Can this community make a difference? Sure. The nightlife community, gay and straight, was instrumental in the fight against AIDS (and still is). It banded together to defeat the antirave legislation of the early ’00s. Tons of parties raise money for good causes. Currently, party-oriented groups such as the League of Pissed Off Voters (sf.indyvoter.org), which reaches out to young people through DJ events, and the SF Party Party (www.sfpartyparty.com), which influences local politics by combining education with clubbing, are doing their best to change the world.
"People on the left these days seem to think that denying themselves pleasure is the only way to take back the government. The early energy of protest against Bush has turned into a kind of self-punishment. That’s so dry and boring and ultimately useless," says Dr. Stephen Duncombe, editor of the Cultural Resistance Reader and author of the new book Dream: Re-imagining Progressive Politics in an Age of Fantasy. I called him because I wanted to talk about the guilt some of us feel about partying when the world’s going to shit. He’s been a prime mover in theatrical resistance groups such as Reclaim the Streets, the Lower East Side Collective, and the utterly fabulous Billionaires for Bush. (He’s also kind of cute in a young-professor-at-NYU way.)
"We should be using the positive energy of nightlife to show people that politics can be both entertaining and transformational," he continues. "Politics should be a fun, interactive spectacle, like the kind nightlife provides. No one wants to get involved with something if it seems like more work."

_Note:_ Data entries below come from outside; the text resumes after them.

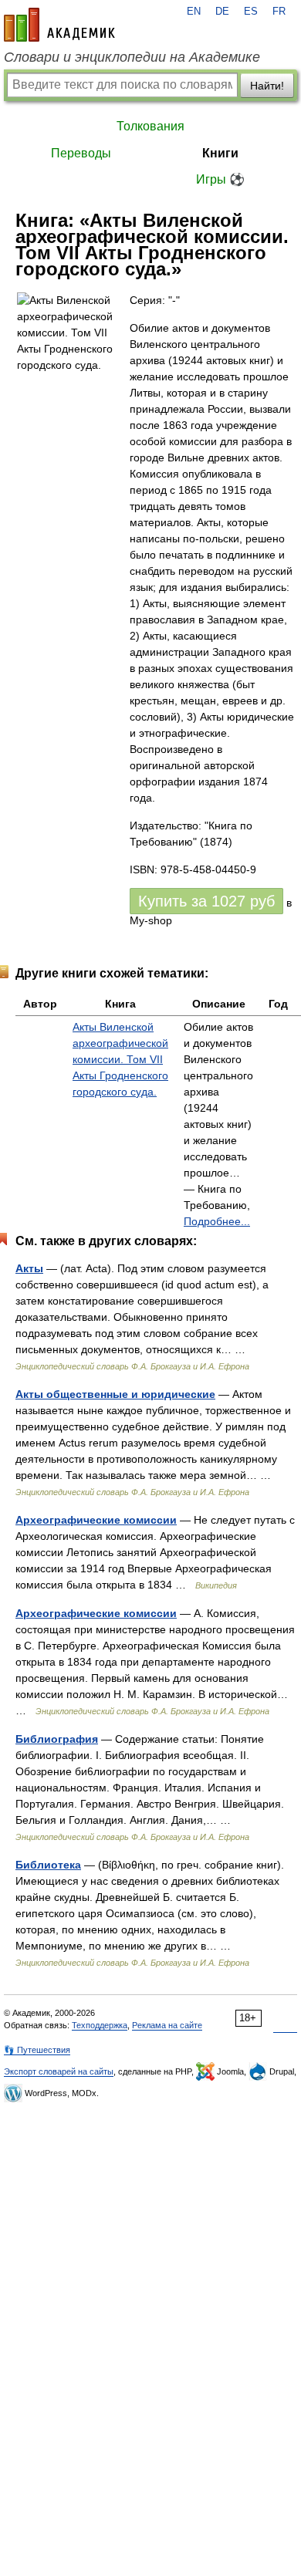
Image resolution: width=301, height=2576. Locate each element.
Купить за (206, 901)
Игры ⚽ (220, 179)
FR (279, 11)
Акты (29, 1268)
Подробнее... (217, 1221)
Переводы (81, 153)
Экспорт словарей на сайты (58, 2071)
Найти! (267, 85)
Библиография (56, 1739)
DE (222, 11)
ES (251, 11)
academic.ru (59, 25)
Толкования (150, 126)
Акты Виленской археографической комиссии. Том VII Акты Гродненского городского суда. (120, 1059)
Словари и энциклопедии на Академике (132, 57)
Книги (220, 153)
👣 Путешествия (37, 2049)
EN (194, 11)
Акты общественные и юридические (115, 1394)
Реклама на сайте (167, 2025)
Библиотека (48, 1865)
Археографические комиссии (96, 1520)
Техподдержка (99, 2025)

Yet still I worry. What would life be like if the war were here? What if I were a gay Iraqi? I trolled the Internet gay hookup sites to find a gay Iraqi to talk to about it. All I could find at first were half-naked American soldiers stationed in the Middle East (we are everywhere!). I eventually came upon a Western-educated gay Iraqi refugee living in Jordan who identified himself as Arje. He said I was being foolish. "Go out and have fun," he replied when I wrote that I didn’t feel like partying off the weight of the world. "Have a dance for me."